N.06
Novembre/Dicembre 2014

Crescere in autorevolezza

1. Fate largo ai Millennials
Forse saranno proprio i Millennials, ossia i ragazzi nati fra il 1980 e il 2000 a cambiare il mondo: ottimisti, tecnologici, salutisti, empatici, etici… Cresciuti col trauma dell’11 settembre e della crisi economica, credono importante fare gruppo e lanciare delle start-up creative. Meglio che accontentarsi di fare shopping. Lo stereotipo li vuole narcisisti: non è vero. Hanno il gusto preferito di trovare soluzioni inedite e di instaurare relazioni di “comunitarietà”, poggiando sull’empatia e sulla voglia di condividere con gli altri ciò che forma i propri desideri più profondi. Al di là, forse, di una certa idealizzazione troppo ottimistica della realtà giovanile c’è da chiedersi il perché e cercare le ragioni di questa rinascita giovanile, che, silenziosamente, sta prendendo piede sulla scena del mondo.
Una vera rivoluzione rispetto alla silent generation immediatamente precedente a questa, una generazione oggi appassita, quella dei Baby- boomer e Gen X, quella che oggi sta occupando le postazioni della mezza età; una generazione per lo più ripiegata e ricurva nel narcisismo di un interesse verso se stessi coltivato fino ad estremi tragicomici di certi profili Facebook e di una valanga di selfie. Quella invece che sta venendo alla ribalta ha vissuto grossi traumi: gli attacchi dell’11 settembre e del clima fanatico degli attentati terroristici in varie parti del mondo, dei cataclismi dell’ambiente, del clima impazzito e della grande recessione economica. Episodi vissuti e rivissuti, visti e rivisti in televisione e sugli schermi del personal computer, trama di un mondo drammatico con grandi enigmi di futuro e per di più con riferimenti a persone adulte (genitori, educatori, insegnanti, preti, gestori della cosa pubblica…), che dovrebbero sentirsi responsabili e segnare il cammino dell’umanità e appaiono invece sovente sopraffatti, inadeguati, incoscienti. Per questo i Millennials si dimostrano scettici riguardo alle varie istituzioni tanto politiche, scolastiche, sociali che religiose. 

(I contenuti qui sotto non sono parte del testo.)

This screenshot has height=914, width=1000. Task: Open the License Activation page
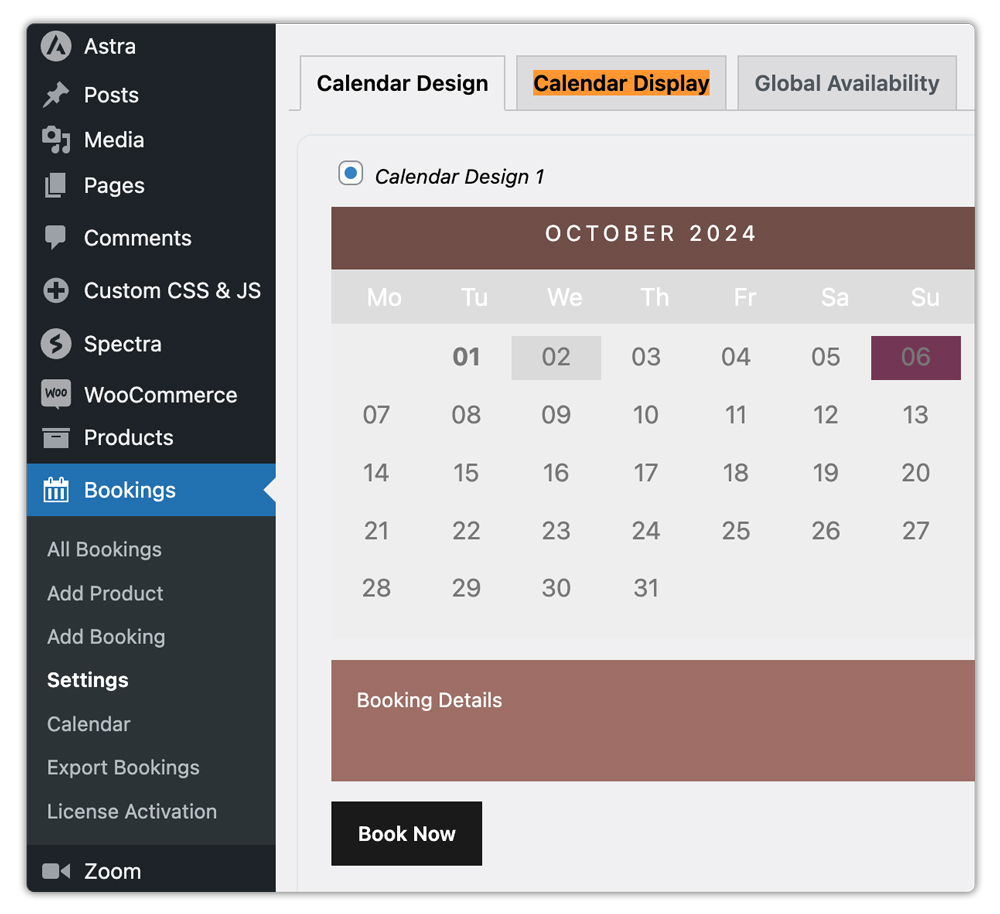pyautogui.click(x=131, y=811)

2. Urge l’antropologia dell’autorevolezza
“Chi è l’uomo?” e “Chi sono io?”. La nostra epoca sta passando alla storia come la stagione del postumanesimo o transumanesimo.
La prospettiva del prossimo Convegno Ecclesiale di Firenze (In Cristo un nuovo umanesimo 2015) è che possa produrre una vera e propria conversione culturale ed esistenziale, tale che possa dare il via ad un vero nuovo umanesimo in grado di superare il fondamentalismo teocentrico di un certo medioevo e l’assolutismo antropocentrico della modernità, che ha prodotto e sta producendo per lo più frantumi di umanità. Il rischio, come per altre assise, è che alla fine risulti come un bell’albero lussureggiante nei vari interventi e nello svolgimento del programma previsto, ma sia senza frutti. Con le derive del postmoderno la persona si è intisichita, mettendo al posto di Dio la propria coscienza robotizzata per mezzo di un semplice software. Bisogna urgentemente rompere il guscio di questa autoreferenzialità impazzita. Si tratta di una sfida grande in particolare per la Chiesa. Essa deve continuare ad essere, ma in maniera più vigorosa che nel passato, esperta di umanità, non tanto o solo attraverso ulteriori documenti, bensì attraverso la sua presenza nel mondo, attraverso la sua vita, il suo agire, la sua testimonianza autorevole.
La generazione dei Millennials che abbiamo appena zoomato si presenta all’appuntamento di una nuova umanità con una riserva di risorse eccezionali, però il suo dramma è che, nell’insieme, vive una perenne insoddisfazione, un senso di inadeguatezza, che parte dalla sfera più intima di se stessi e si allarga a macchia d’olio fino a coinvolgere ogni relazione e ogni esperienza di vita: nella ricerca quotidiana, molto faticosa, di una realizzazione compiuta di tante aspettative più che giuste e di una serenità interiore costantemente inseguita e mai pienamente afferrabile e di risposte convincenti alle proprie domande di senso, che martellano nel loro cuore e nella loro testa in maniera assordante. Un’insoddisfazione che, alla fine, può bruciare l’esistenza e diventare il “male di vivere”. Oppure può trasformarsi in un vero motore di cambiamento. Ma per questo ci vogliono assolutamente guide autorevoli, molto più numerose e molto più preparate che nel passato. È vero, ci sono anche leaders politici o semplici arruffapopoli, che tentano magari di calamitare i giovani, con adesioni entusiaste attraverso il proprio carisma e con proposte di cambiamenti di ricerca dell’estremo, quando addirittura non vanno ad incappare nella violenza. Ma la storia insegna a sufficienza che la strada intrapresa da costoro non va molto lontano e produce per lo più veri disastri. Ci serve un altro tipo di guida: uomini e donne che hanno aperto nuove strade con la testimonianza della loro vita e con il loro impegno intellettuale, spirituale e operativo.
Abbiamo già alcuni riferimenti recenti più che autorevoli, per dire che la pista è questa: Gandhi, Martin Luther King, abbé Pierre, Oscar Romero, madre Teresa, frère Roger, Papa Giovanni, Carlo M. Martini, Giovanni Paolo II… e ora Papa Francesco. Ecco. Servono proprio guide profetiche di questa stoffa.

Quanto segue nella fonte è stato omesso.